Isabelle Guillaume écarte également Robinson Crusoe de son champ d'étude car son héros « ne fuit l'Occident que pour mieux le retrouver »
et parce que « tous les efforts qu'il met en œuvre visent la restauration de la civilisation perdue »
(p. 78). Cette position paraît doublement critiquable. Primo, parce que l'objectif colonial est indissociable de la genèse du roman d'aventures ; secundo, dans la mesure où Isabelle Guillaume oublie que la production de Daniel Defoe ne se résume pas à Robinson Crusoe. Que deviennent, par exemple, le Captain Singleton (1720) et le Colonel Jack (1722), respectivement pirate et brigand ? Ont-ils été sacrifiés eux aussi sur l'autel de la morale ?
Dans sa conclusion, Isabelle Guillaume développe l'opinion selon laquelle « loin de conférer la première place à l'événement, les récits se trament à partir du projet de parler de soi »
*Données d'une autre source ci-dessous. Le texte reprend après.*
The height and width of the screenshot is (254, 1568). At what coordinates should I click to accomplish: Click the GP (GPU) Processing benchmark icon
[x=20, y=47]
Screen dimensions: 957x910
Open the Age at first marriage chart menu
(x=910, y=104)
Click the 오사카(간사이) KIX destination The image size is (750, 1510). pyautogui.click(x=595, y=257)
(p. 319). Elle s'oppose en cela à Stevenson qui, dans ses Essais sur l'art de la fiction,(2) notait :
« Ce n'est pas le personnage mais l'événement qui nous arrache à notre réserve. Quelque chose se passe que nous avions désiré pour nous-mêmes ; une situation que nous nous sommes longtemps plus à imaginer, se trouve réalisée dans le roman avec tous les détails nécessaires, et les plus séduisants. Alors nous oublions les personnages, alors nous écartons le héros, alors nous plongeons dans le récit, en nous-mêmes, et nous vivons une expérience neuve, alors, et alors seulement nous pouvons dire que nous venons de lire un récit romanesque. »
Il faut tout de même une bonne dose de courage — ou de vanité ! — pour étudier une œuvre et affirmer connaître le projet de son auteur mieux que l'auteur lui-même !
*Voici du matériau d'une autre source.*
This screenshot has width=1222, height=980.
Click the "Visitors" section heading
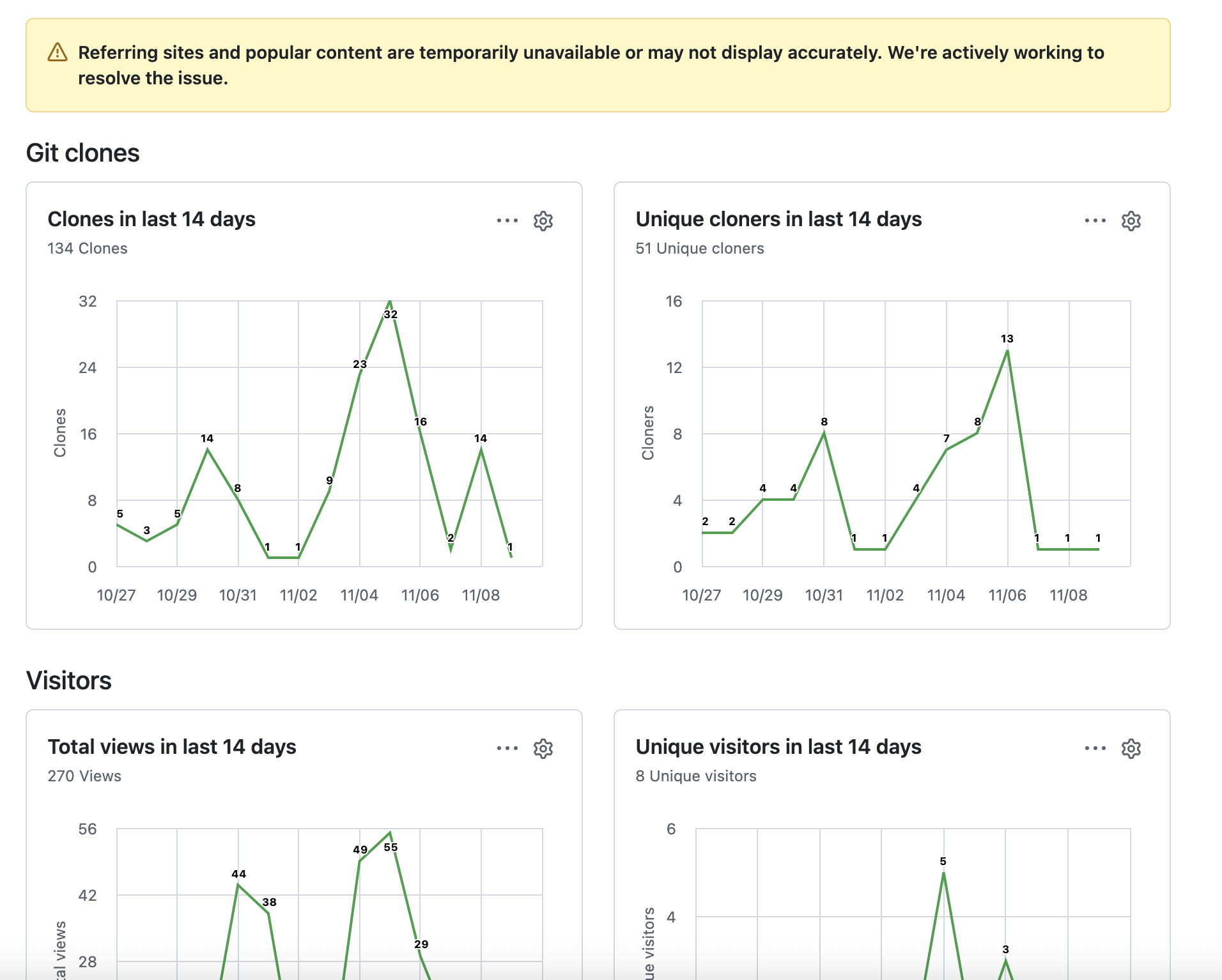(69, 681)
Il existe évidemment une tradition ancrée du récit d'aventures homodiégétique qui participe de l'imitation du mémorial, des relations de voyage, avec son cortège d'effets réalistes, son exotisme verbal : « si dans quelques endroits vous trouvez le style un peu trop marin, souvenez-vous que c'est celui d'un flibustier »
prévenait Le Sage en défense du chevalier Beauchêne. De là à déprécier le rôle de l'action au profit d'un dessein narcissique, il y a un pas qu'il est périlleux de franchir. Le roman d'aventures n'est sans doute pas le monolithe lisse exhibé par Isabelle Guillaume. Il présente des milliers de facettes, d'arêtes, d'aspérités. Ses strates s'imbriquent dans des blocs voisins (le poème épique, la saga, le Fantastique, la Science-Fiction, le Policier, l'Espionnage…). Il est protéiforme, peut-être irreprésentable et, même si certains éprouvent quelque difficulté à l'admettre, il abrite Joseph Conrad aussi sûrement qu'Henri Vernes.